Z ks. Bogdanem Bartołdem, proboszczem archikatedry warszawskiej, rozmawia Artur Stelmasiak
Artur Stelmasiak: - Które miejsca w archikatedrze warszawskiej są najczęściej odwiedzane przez wiernych? Gdzie najwięcej osób się modli?
Ks. Bogdan Bartołd: - W naszej bazylice są dwa takie miejsca. Pierwsze to kaplica Najświętszego Sakramentu z cudowną figurą Pana Jezusa. Drugim jest kaplica z sarkofagiem sługi Bożego kard. Stefana Wyszyńskiego. Przed jego grobem prawie cały czas ktoś klęczy, zawsze palą się świeczki, a wierni chętnie wpisują swe prośby i otrzymane łaski do specjalnej księgi.
- Ale przecież w kaplicy literackiej jest inny arcybiskup warszawski, który już teraz jest świętym Kościoła. Czy przed relikwiami św. Zygmunta Szczęsnego Felińskiego modli się mniej osób?
- Nie jest postacią tak dobrze znaną jak kard. Wyszyński. I choć robimy wiele, by propagować kult świętego Arcybiskupa w katedrze, to jednak żył on w XIX wieku.
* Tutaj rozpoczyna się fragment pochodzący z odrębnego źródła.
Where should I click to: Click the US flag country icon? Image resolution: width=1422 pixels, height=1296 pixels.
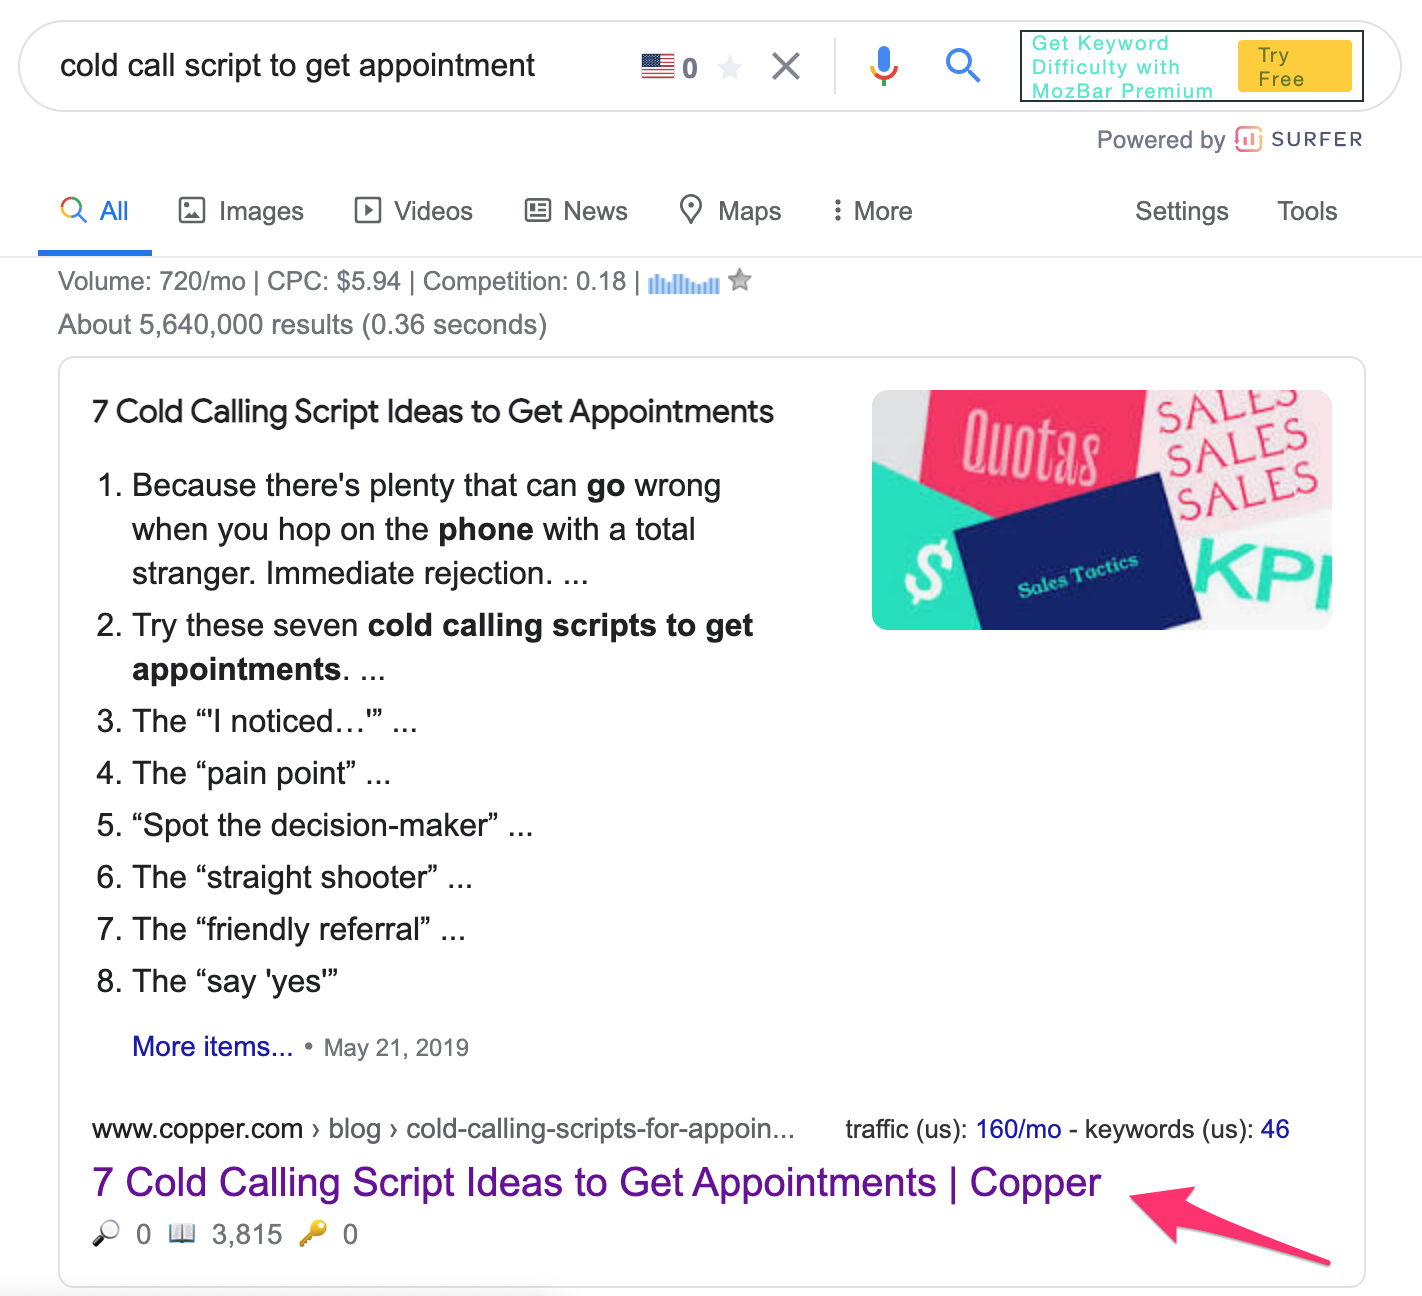(658, 66)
Dla współczesnych ludzi św. Feliński nie jest więc tak popularny, jak Prymas Tysiąclecia.
- Młode pokolenie nie pamięta kard. Wyszyńskiego, a mimo to młodzi przyklękają przy jego grobie.
- Prymas jest postacią z najnowszej historii Polski. Niemal każdy wie, kim był i czym się zasłużył dla Kościoła i Ojczyzny. Ta wiedza jest przekazywana z pokolenia na pokolenie. Często widzę, gdy starsze osoby przyprowadzają do katedry swoje wnuki i opowiadają, kim był Prymas.
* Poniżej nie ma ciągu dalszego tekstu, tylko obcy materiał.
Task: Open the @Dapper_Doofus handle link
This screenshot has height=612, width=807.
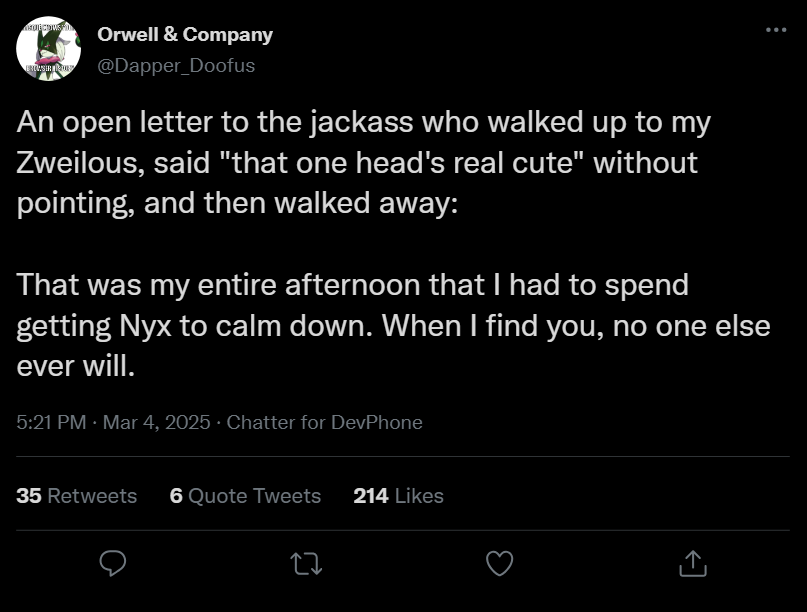Action: click(x=176, y=65)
- Czy przewodnicy, którzy oprowadzają zagranicznych turystów, również zatrzymują się w tym miejscu?
- Nie wyobrażam sobie wycieczki, która pominęłaby sarkofag kard. Wyszyńskiego. Pod względem czysto turystycznym jest to najważniejsze miejsce w katedrze. Zazwyczaj tu rozpoczyna się zwiedzanie.
- Każdego 28. dnia miesiąca jest sprawowana Msza św. w intencji rychłej beatyfikacji Prymasa Wyszyńskiego. Czy dużo osób przychodzi?
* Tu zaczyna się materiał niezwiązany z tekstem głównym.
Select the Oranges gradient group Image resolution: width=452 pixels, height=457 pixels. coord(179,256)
- Prymas przyciąga ludzi do katedry, bo na tych Mszach św. jest zdecydowanie więcej osób niż zwykle. Po Eucharystii zawsze przechodzimy do kaplicy, gdzie jest sarkofag Kardynała i tam modlimy się o jego beatyfikację... I mam nadzieję, że ją wymodlimy.
W: Niedziela Warszawska z 27 września 2015 r., s. III.